Repeat, exactly and completely, the entries shown underneath.

"""

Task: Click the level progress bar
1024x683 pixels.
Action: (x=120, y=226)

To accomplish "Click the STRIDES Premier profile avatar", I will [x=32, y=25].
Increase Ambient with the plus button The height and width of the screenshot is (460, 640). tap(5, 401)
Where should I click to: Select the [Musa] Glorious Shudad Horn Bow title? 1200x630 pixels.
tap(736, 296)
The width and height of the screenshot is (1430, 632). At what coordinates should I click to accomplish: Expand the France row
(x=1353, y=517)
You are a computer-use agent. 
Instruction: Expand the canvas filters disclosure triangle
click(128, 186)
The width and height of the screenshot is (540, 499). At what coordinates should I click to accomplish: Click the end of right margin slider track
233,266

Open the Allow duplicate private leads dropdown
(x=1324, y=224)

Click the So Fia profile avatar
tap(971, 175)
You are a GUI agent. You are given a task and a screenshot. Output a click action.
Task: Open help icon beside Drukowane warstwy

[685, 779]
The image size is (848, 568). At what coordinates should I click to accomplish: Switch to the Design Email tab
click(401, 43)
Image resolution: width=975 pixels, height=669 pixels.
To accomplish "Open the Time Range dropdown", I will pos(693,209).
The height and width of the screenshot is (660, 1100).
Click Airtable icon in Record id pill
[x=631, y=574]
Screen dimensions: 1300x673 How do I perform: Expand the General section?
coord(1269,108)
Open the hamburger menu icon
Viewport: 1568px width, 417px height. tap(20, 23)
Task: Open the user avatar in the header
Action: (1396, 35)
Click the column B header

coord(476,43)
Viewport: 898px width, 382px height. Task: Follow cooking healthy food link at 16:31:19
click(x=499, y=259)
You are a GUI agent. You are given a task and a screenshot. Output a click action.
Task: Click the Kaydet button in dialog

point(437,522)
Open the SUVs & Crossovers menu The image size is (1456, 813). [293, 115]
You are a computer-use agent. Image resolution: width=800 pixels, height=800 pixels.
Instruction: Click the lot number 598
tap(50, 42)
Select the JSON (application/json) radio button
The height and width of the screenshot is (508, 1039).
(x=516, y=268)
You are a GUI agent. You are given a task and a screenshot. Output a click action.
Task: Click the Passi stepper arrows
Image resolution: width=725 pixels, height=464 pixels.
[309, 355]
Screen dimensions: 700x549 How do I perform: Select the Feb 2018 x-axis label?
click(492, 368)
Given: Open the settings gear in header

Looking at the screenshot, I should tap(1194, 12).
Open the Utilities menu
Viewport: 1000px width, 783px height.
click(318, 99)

"""

→ Solution to this exercise
Task: Click the level progress bar
1024x683 pixels.
Action: (x=120, y=226)

To accomplish "Click the STRIDES Premier profile avatar", I will [x=32, y=25].
Increase Ambient with the plus button The height and width of the screenshot is (460, 640). tap(5, 401)
Where should I click to: Select the [Musa] Glorious Shudad Horn Bow title? 1200x630 pixels.
tap(736, 296)
The width and height of the screenshot is (1430, 632). At what coordinates should I click to accomplish: Expand the France row
(x=1353, y=517)
You are a computer-use agent. 
Instruction: Expand the canvas filters disclosure triangle
click(128, 186)
The width and height of the screenshot is (540, 499). At what coordinates should I click to accomplish: Click the end of right margin slider track
233,266

Open the Allow duplicate private leads dropdown
(x=1324, y=224)

Click the So Fia profile avatar
tap(971, 175)
You are a GUI agent. You are given a task and a screenshot. Output a click action.
Task: Open help icon beside Drukowane warstwy

[685, 779]
The image size is (848, 568). At what coordinates should I click to accomplish: Switch to the Design Email tab
click(401, 43)
Image resolution: width=975 pixels, height=669 pixels.
To accomplish "Open the Time Range dropdown", I will pos(693,209).
The height and width of the screenshot is (660, 1100).
Click Airtable icon in Record id pill
[x=631, y=574]
Screen dimensions: 1300x673 How do I perform: Expand the General section?
coord(1269,108)
Open the hamburger menu icon
Viewport: 1568px width, 417px height. tap(20, 23)
Task: Open the user avatar in the header
Action: (1396, 35)
Click the column B header

coord(476,43)
Viewport: 898px width, 382px height. Task: Follow cooking healthy food link at 16:31:19
click(x=499, y=259)
You are a GUI agent. You are given a task and a screenshot. Output a click action.
Task: Click the Kaydet button in dialog

point(437,522)
Open the SUVs & Crossovers menu The image size is (1456, 813). [293, 115]
You are a computer-use agent. Image resolution: width=800 pixels, height=800 pixels.
Instruction: Click the lot number 598
tap(50, 42)
Select the JSON (application/json) radio button
The height and width of the screenshot is (508, 1039).
(x=516, y=268)
You are a GUI agent. You are given a task and a screenshot. Output a click action.
Task: Click the Passi stepper arrows
Image resolution: width=725 pixels, height=464 pixels.
[309, 355]
Screen dimensions: 700x549 How do I perform: Select the Feb 2018 x-axis label?
click(492, 368)
Given: Open the settings gear in header

Looking at the screenshot, I should tap(1194, 12).
Open the Utilities menu
Viewport: 1000px width, 783px height.
click(318, 99)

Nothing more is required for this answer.